Kim Jong-Ho, Han Sung-Woo, Hwang Sung-Mi, Lee Jae-Jun, Kwon Young-Suk
Department of Anesthesiology and Pain Medicine, Chuncheon Sacred Heart Hospital, Hallym University College of Medicine, Chuncheon 24253, Republic of Korea.
Institute of New Frontier Research, Hallym University College of Medicine, Chuncheon 24253, Republic of Korea.
J Pers Med. 2024 Aug 25;14(9):902. doi: 10.3390/jpm14090902.
This study develops a predictive model for video laryngoscopic views using advanced machine learning techniques, aiming to enhance airway management's efficiency and safety. A total of 212 participants were involved, with 169 in the training set and 43 in the test set. We assessed outcomes using the percentage of glottic opening (POGO) score and considered factors like the modified Mallampati classification, thyromental height and distance, sternomental distance, mouth opening distance, and neck circumference. A range of machine learning algorithms was employed for data analysis, including Random Forest, Light Gradient Boosting Machine, K-Nearest Neighbors, Support Vector Regression, Ridge Regression, and Lasso Regression. The models' performance was evaluated on the test set, with Root Mean Squared Error values ranging from 20.4 to 21.9. SHapley Additive exPlanations value analysis revealed that age is a consistent and significant predictor of POGO score across all models, highlighting its critical role in the predictive accuracy of these techniques.
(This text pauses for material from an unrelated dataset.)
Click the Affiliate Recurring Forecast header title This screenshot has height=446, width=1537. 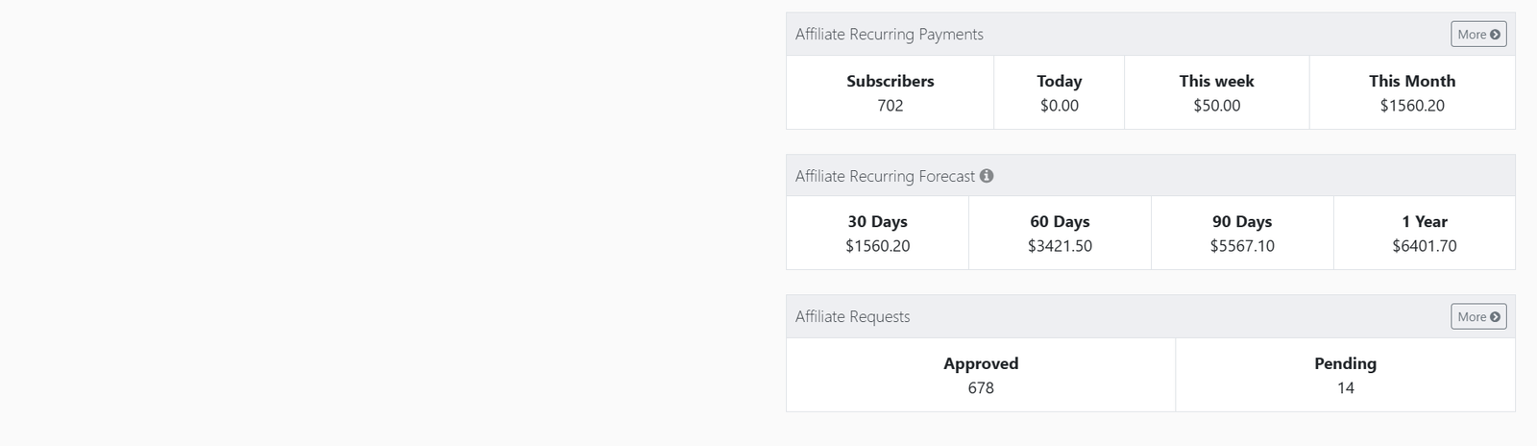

本研究运用先进的机器学习技术开发了一种用于视频喉镜视野的预测模型,旨在提高气道管理的效率和安全性。共有212名参与者,其中169名在训练集,43名在测试集。我们使用声门开口百分比(POGO)评分评估结果,并考虑了如改良Mallampati分级、甲状软骨-颏下高度和距离、胸骨-颏下距离、开口距离和颈围等因素。采用了一系列机器学习算法进行数据分析,包括随机森林、轻梯度提升机、K近邻、支持向量回归、岭回归和套索回归。在测试集上评估了模型的性能,均方根误差值在20.4至21.9之间。SHapley加性解释值分析表明,年龄在所有模型中都是POGO评分的一致且重要的预测因素,突出了其在这些技术预测准确性中的关键作用。